WHEN HE LOOKS BEHIND HIM, FORCE CAN SEE HIS FUTURE 13-Time Series Champ Favored at Las Vegas LAS VEGAS, Nevada -- His weight down and his enthusiasm up, 55-year-old John Force appears more capable than ever of defending his NHRA ...
WHEN HE LOOKS BEHIND HIM, FORCE CAN SEE HIS FUTURE
13-Time Series Champ Favored at Las Vegas
LAS VEGAS, Nevada -- His weight down and his enthusiasm up, 55-year-old John Force appears more capable than ever of defending his NHRA POWERade Funny Car Championship at the wheel of the Castrol GTX® Start Up® Ford Mustang.
In fact, drag racing's biggest winner returns to The Strip at Las Vegas Motor Speedway this week as both the national points leader and the 5-2 favorite to win the sixth annual SummitRacing.com Nationals.
Nevertheless, if he is to claim a record 14th series championship, his toughest competition may come from within his own extended family.
Son-in-law Robert Hight, the Funny Car winner last week at Houston, Texas, and Eric Medlen, the former crew member who is in his second season in the Castrol SYNTEC® Mustang, both pose formidable challenges.
In Force's mind, though, he already has won.
"When Tony (Pedregon) left (at the end of a championship-winning 2003 season in order to form his own team with his brother, Cruz), it hit everybody pretty hard and it hit (crew chief) John Medlen harder than anyone, I think, because Tony was like family. He was here eight seasons and I really thought he would be the one (to take the reins) once I got out of the car.
"I didn't know how to fix it. Then it hit me. Eric. He's a good looking young kid who knew what we do and how we do it and if I put him in the car, I knew it would give his dad his heart back."

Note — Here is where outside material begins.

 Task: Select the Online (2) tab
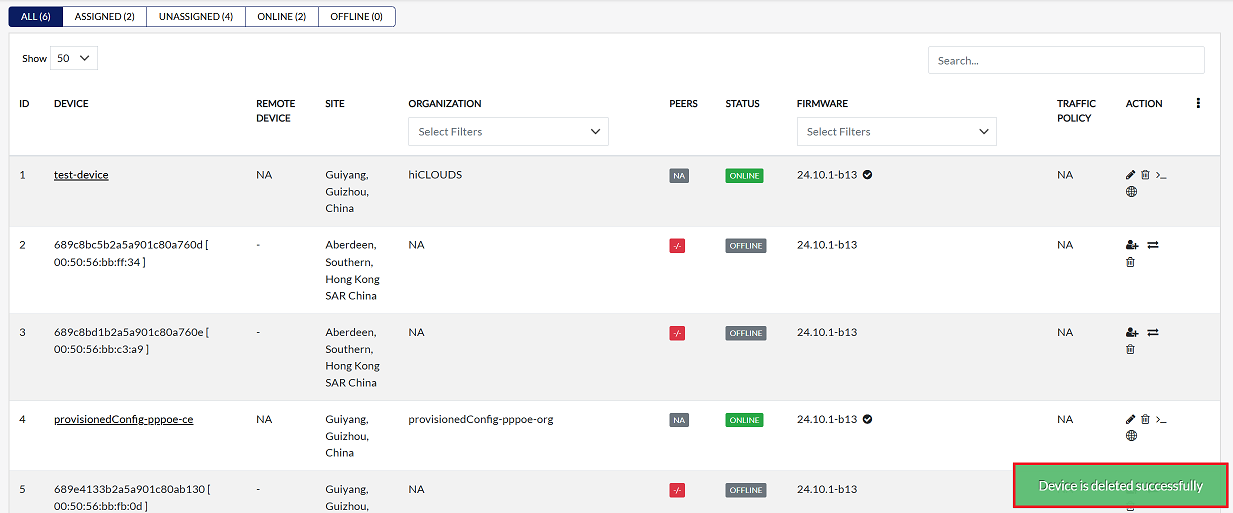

The problem was selling the concept to sponsors who, over the years, have invested millions of dollars in John Force Racing, Inc., specifically BP Lubricants, which markets Castrol-branded products, and Ford Motor Company.
Both of those sponsors preferred a proven driver, one to whom they could tie public relations and marketing initiatives. Force asked them to trust him; to give him a chance. To their undying credit, they agreed.
The upshot is that, as last year's top Funny Car rookie, Medlen started two races from the No. 1 qualifying position, earned a breakthrough victory at Brainerd, Minn., and finished the year fifth in points ahead of such veterans as the Pedregons, Whit Bazemore, Tommy Johnson Jr. and Ron Capps.
That success made it easier for Force to get the Automobile Club of Southern California to sign off on his plan to start the 2005 season with yet another rookie.
"They wanted me to hire a 'name,'" Force said. "You can't blame them. But I wanted someone who wasn't going to leave me. I'm looking five years down the road. "
Nevertheless, not even Force was prepared for Hight's success.
"I never thought it would happen that fast for Robert (in just his fourth start)," said the 12-time Auto Racing All-America selection. "I'm just thrilled for him. He and Eric make me look like I know what I'm doing."
The fact that Force indeed does know what he's doing has been apparent for some time. Winner of a record 115 tour events and at least one race at every venue in the NHRA POWERade Series, he rolls into LVMS having qualified a Castrol GTX Funny Car for a record 350 consecutive races dating back to 1988.
"It all started with (crew chief) Austin Coil and Castrol," Force said. "They've both been with me for 20 years. I couldn't even qualify before I hired Coil (an overstatement considering that he was runner-up four times before 1984). All I ever wanted to do was race because I love this sport and now I want my kids to love it just as much as me."
In addition to 22-year-old daughter Ashley, who likely will join Medlen and Hight after she's completed her apprenticeship in the Castrol/Hot Wheels dragster, 18-year-old Brittany and 16-year-old Courtney Force also have driving aspirations.
As for dad, "I'm under contract to drive for this season and five more," Force said, "so I've still got a lot of racing to do. My main job is to win races and win championships for Castrol and all the other sponsors that support us. My other job is to train the next generation and get them ready to be the champions when I'm gone."